We often hear people invest in stock market and suffer a huge loss. It seems like many investors can never make money in the stock market and it was said 90% of investors made huge loss. What are the reasons which cause investors to lose money?
Sometimes you receive phone calls or emails from unknown sources which provide you with resources to invest. Some of these information are meant mislead investors to fulfill their purpose such as insider trading. In illegal insider trading, a small group of people buy into the stock early on and let out news that the stock price will rise, more and more people start to buy in due to greed and ignorance. At the peak of the demand, the insider will sell and lock in their profit. Then the stock price will plummet and often it looks like the shape of a shark fin. Recall Blumont Group story.

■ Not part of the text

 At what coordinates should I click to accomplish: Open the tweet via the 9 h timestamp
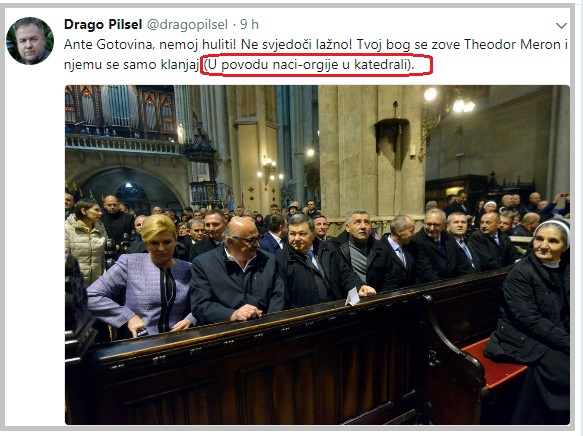pyautogui.click(x=249, y=25)
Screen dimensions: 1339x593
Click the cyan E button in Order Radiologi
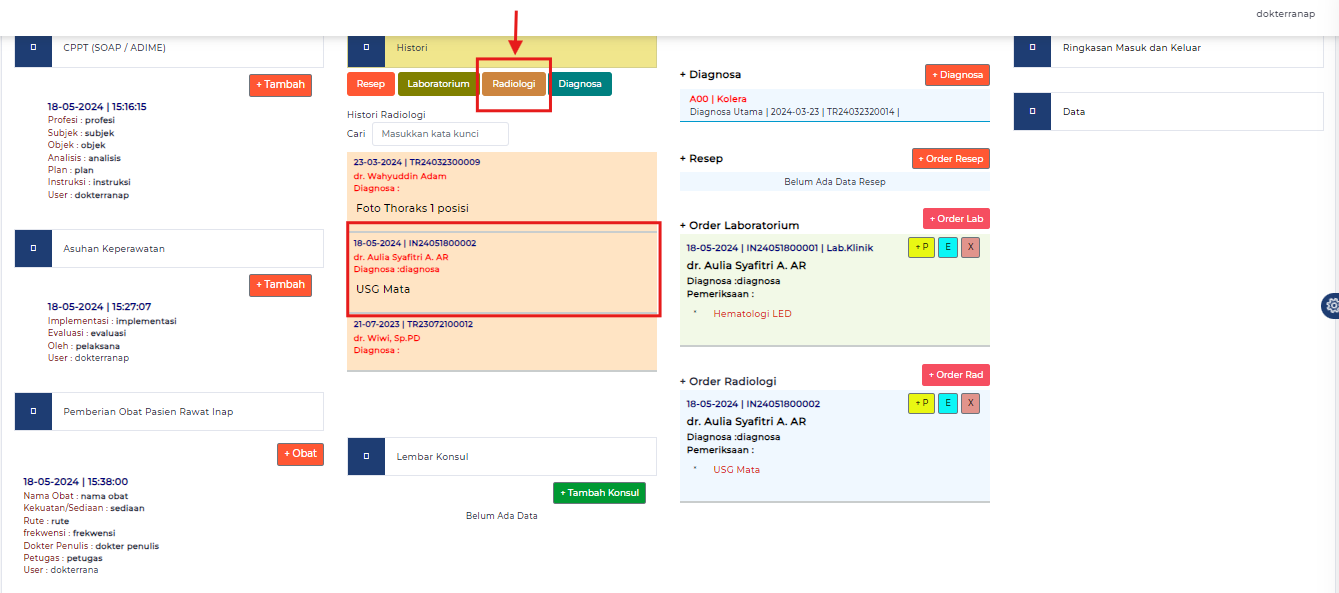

Margin is a two edged sword, when you are on the right side of the bet, your gains are enhanced. However when you are on the wrong side, your losses will be magnified as well. In trading, it is about your trade size and manage your losses. One margin trade gone wrong will wipe out all the gain and even cause drastic losses. This applies to investing as well, invest with what you have.
Most of the analysts for retail investors are biased. They will take the safe route and will follow others through herd mentality. In other instances, they follow instructions from the company, they may have different view but as employees, they need to comply with company’s direction. At company level, they are biased towards certain companies due to business transaction and relationship. If the analyst is very good with his recommendation, why will he provide free advice to make you rich? He will not even become an analyst in the first instance.
Lack of Confidence
If you have done your homework, analyse the company, the industry, competitors, its competitive advantage and management, then you should be confident in your investment call. When there is market volatility, stock price could drop lower than your buy price but you need to be confident of your investment. When there is a market correction, investors may sell out due to lack of confident, this is when the institutions and fund managers will rush in to buy the stocks which are sold. Remember there is always another party at the other side of the game.
Lack of Patience
After making analysis, people lose money because they lack the patience to wait for their investment to grow. The stock price can drop 20-30%, investors sell out to switch to other stock and the price swing back with a vengeance to increase by 40-50% more than initial price. To be good investors, your holding period should be forever until the fundamental changes for the worse or the investment theory has changed. Great companies are not built in a day and sometimes even great companies can reach a certain stage slow down its growth and decline, then management steps in to rebuild and propel to another level. These are growth and decline of a business which takes time. Stop focusing on the share prices!
People tend to follow what others do and have a herd mentality in terms of investing. Do not follow blindly on what others are buying even if he is Warren Buffet. You do not know what their investment strategy is and the purpose of buying or selling the company. When they sell, they may have identify a better buying opportunity, have you?
Lack of Investment Knowledge
You need to learn the fundamental of investment before you invest. what is a share? What are the risks? You need to learn the company’s fundamentals like Debt to Equity Ratio, compounded sales growth rate, P/E, PEG, P/B, profit margin, market cap, etc. Lack of knowledge will definitely lead to losses.
Get Rich Quick Mentality
Stock market is not a casino to get rich quickly. If you want to get rich quick, I think it will be better to go to a casino. This type of people pump their money into the stock without making the necessary analysis and the money is evaporated when the price drops quickly. They will panic and sell, blaming the stock market that it cannot make money.
Stock Price versus Value
Like most retail investors, my mother always think $1 stock price of a company is cheaper (in terms of value) than a company with $10 stock price. Remember stock price does not equate to value. We mean a stock price has its intrinsic value and we always aim to buy a safety factor below its intrinsic value. For instance, the stock price of Genting Singapore is now $0.90, its intrinsic value is $0.85 and you need some margin of safety, you decide to buy when the price drops to $0.70.
There are many factors which may cause investors to lose money. Along the way we get wiser, learn from our own mistakes after losing money, then we improve in our investing skills. I have never met someone who is successful in investing and never lose money. The key is to understand yourself and do not repeat your mistakes.